SAS Macro Programs for Statistical Graphics: PARTIAL
$Version: 1.8 (23 Nov 2003)
Michael Friendly
York University
The PARTIAL macro draws partial regression plots as
described in "Section 5.5". These are high-resolution versions of
the plots produced by the PARTIAL option of the REG procedure,
with options for labelling influential points.
Version 1.6 of the macro has been made more computationally efficient
following (Velleman and Welsch, 1981),
allows SAS shorthand notation (X1-X5, AGE--WEIGHT, or _NUMERIC_)
for the list of predictors in the XVAR= option,
and also provides partial residual plots ("added-variable" or
"component-plus-residual" plots), as specified by the TYPE=
parameter.
Parameters
- DATA = _LAST_
- Name of the input data set. If not specified,
the most recently created data set is used.
- YVAR =
- Name of the dependent variable in the model.
- XVAR =
- List of independent variables in the model. The list of
variables may be given explicitly or using the range
notation X1-X n.
- ID =
- Name of an optional character or numeric variable used
to label observations.
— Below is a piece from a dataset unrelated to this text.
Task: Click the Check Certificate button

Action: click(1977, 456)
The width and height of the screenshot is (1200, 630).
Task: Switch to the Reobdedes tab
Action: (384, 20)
If ID= is not
specified, the observations are identified by
the numbers 1, 2, ...
- LABEL=INFL
- Specifies which points in the plot should
be labelled with the value of the ID= variable.
If LABEL=NONE, no points are labelled; if
LABEL=ALL, all points are labelled; otherwise
(LABEL=INFL) only potentially influential
observations (those with large leverage values
or large studentized residuals) are labelled.
- OUT =
- Name of the output data set containing
partial residuals. This data set contains
( p + 1 ) pairs of variables, where
p is the number of XVAR= variables. The
partial residuals for the intercept are named
UINTCEPT and VINTCEPT. If XVAR=X1 X2 X3, the
partial residuals for X1 are named UX1 and VX1,
and so on. In each pair, the U variable
contains the partial residuals for the
independent (X) variable, and the V variable
contains the partial residuals for the
dependent (Y) variable.
- HTEXT
- Specifies the height of text labels in the
plots.
- PLOTS=&XVAR
- Specifies which partial plots to produce.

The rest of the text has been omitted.